When the Famous Fight, Public Can't Get Enough

So why do they do it at all? Harvey Levin has a one-word answer: "Ego." He says, "I think that a lot of celebrities make the mistake of trying to manage their image so much, that if someone says something off-kilter, it just sets them off."

And beyond uncontrolled ego, there might be some very controlled publicity. "Honestly, the biggest fear that celebrities have is becoming irrelevant," says Levin. "Nobody wants to become a Gabor sister."

The Gabor sisters, says Levin, "used to be really hot and really famous, and people wrote about them a lot, and the suddenly, it's like 'who cares,' and that is the worst thing for a celebrity to hear."

How Much Is Too Much?

Maybe just maybe, celebrities can stay relevant, stay in the news, by fighting.
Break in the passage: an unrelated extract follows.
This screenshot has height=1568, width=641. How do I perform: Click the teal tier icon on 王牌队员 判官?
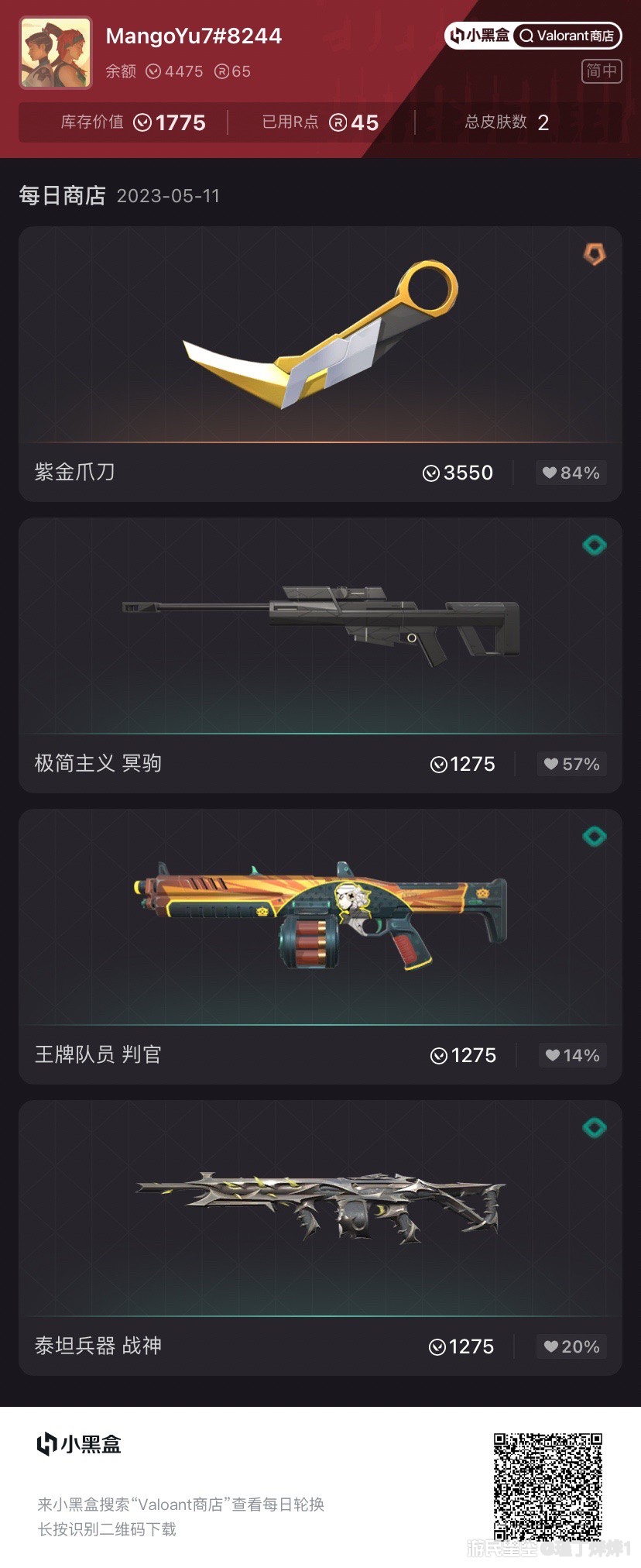point(594,837)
"I think people recognize that people like Rosie O'Donnell, like Donald Trump, are very shrewd about publicity," says Eric Dezenhall, a crisis management consultant. "The endgame of whatever they do is often to get on TV."
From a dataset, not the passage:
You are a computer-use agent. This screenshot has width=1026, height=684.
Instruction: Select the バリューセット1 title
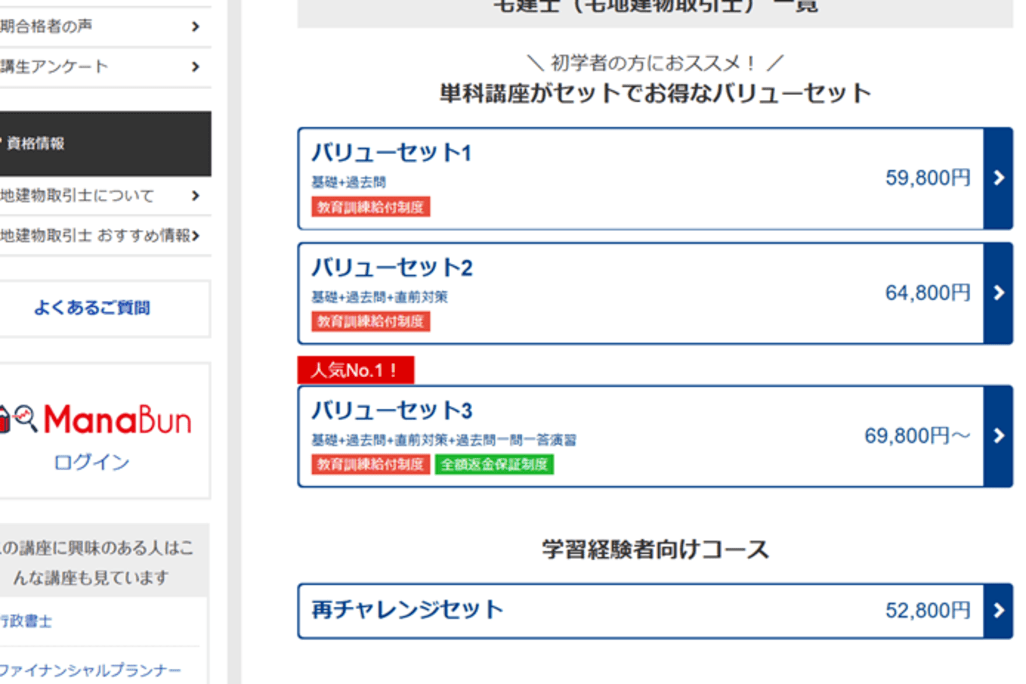coord(391,153)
But sometimes, in the craven drive to stay relevant, there is a risk. Ratings for the premiere of Donald Trump's show, "The Apprentice," when measured in total viewers, were down from year ago. Perhaps you can go too far.

"I think these celebrity battles serve to remind people how little in common celebrities have with the rest of us," warns Dezenhall. "They operate in a totally different galaxy, and it ultimately doesn't make them look good. But it is entertaining for us to be reminded from time to time that they live on another planet."

Maybe the ultimate social commentary was provided this week by World Wrestling Entertainment, which staged a bout between a fake Rosie O'Donnell and a fake Donald Trump. It's true that a celebrity might want to avoid becoming a Gabor sister, but on the other hand, what celebrity wants that?